Esta declaração de intenções da Europa do capital, no sentido de consolidar e lançar as bases para a perpetuação do domínio sobre os países da costa do mar Mediterrâneo, ecoou mundo afora há mais de dez anos, mas só agora a coisa foi levada adiante, graças ao perfil, digamos, "empreendedor" do presidente francês Nicolas Sarkozy e à cumplicidade dos dirigentes oportunistas das outras margens.
União de quem? A favor de quê?
No último dia 13 de julho, 13 anos depois, o processo que começou em Barcelona foi concluído em Paris. Nicolas Sarkozy, que exerce atualmente a presidência rotativa da União Européia — permanecendo nesta função até dezembro — recebeu na capital da França os administradores de 44 países localizados ao norte e ao sul do Mediterrâneo. Lá, manda-chuvas e gerentes semicoloniais levaram apenas quatro horas para acertarem os ponteiros e decretarem a criação oficial da União para o Mediterrâneo (UpM).

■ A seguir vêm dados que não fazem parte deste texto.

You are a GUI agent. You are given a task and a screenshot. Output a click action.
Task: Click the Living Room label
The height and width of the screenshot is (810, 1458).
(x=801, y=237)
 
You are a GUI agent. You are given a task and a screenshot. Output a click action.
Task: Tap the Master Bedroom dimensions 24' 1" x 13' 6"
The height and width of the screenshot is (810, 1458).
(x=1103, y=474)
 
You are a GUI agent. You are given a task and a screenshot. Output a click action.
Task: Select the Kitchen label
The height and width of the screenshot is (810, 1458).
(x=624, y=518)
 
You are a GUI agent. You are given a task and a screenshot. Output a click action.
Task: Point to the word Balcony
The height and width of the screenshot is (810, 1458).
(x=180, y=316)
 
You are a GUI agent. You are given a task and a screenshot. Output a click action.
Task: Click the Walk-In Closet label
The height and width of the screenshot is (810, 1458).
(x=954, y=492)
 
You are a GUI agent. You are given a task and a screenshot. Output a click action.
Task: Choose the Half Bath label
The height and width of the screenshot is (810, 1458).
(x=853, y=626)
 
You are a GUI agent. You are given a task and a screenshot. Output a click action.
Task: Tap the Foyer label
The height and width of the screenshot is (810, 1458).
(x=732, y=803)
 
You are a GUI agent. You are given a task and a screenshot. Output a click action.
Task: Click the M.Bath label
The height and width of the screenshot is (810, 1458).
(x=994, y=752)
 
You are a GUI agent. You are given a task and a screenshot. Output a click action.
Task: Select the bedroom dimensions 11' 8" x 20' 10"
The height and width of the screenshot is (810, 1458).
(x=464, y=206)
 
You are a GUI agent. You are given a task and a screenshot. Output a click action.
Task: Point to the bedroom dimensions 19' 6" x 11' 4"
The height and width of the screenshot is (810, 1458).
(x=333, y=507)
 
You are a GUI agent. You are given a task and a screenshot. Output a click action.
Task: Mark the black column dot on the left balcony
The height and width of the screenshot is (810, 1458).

Da mesma forma que sua antecessora — a Declaração de Barcelona — a resolução fundacional da UpM leva os desavisados a acreditarem que o novo bloco surge alicerçado nas melhores intenções possíveis, e para bem de todos os povos envolvidos. A verdade, no entanto, é que a União Européia pretende levar a cabo de uma vez seu projeto de dominação política, econômica e militar da região.
São estas as três vertentes do programa da UpM, ainda que as boas maneiras obriguem os gerentes responsáveis pela criação do novo bloco a usarem eufemismos para enumerar os supostos benefícios que o acordo traria para todos através de uma suposta cooperação empresarial, cultural, e em segurança e migração.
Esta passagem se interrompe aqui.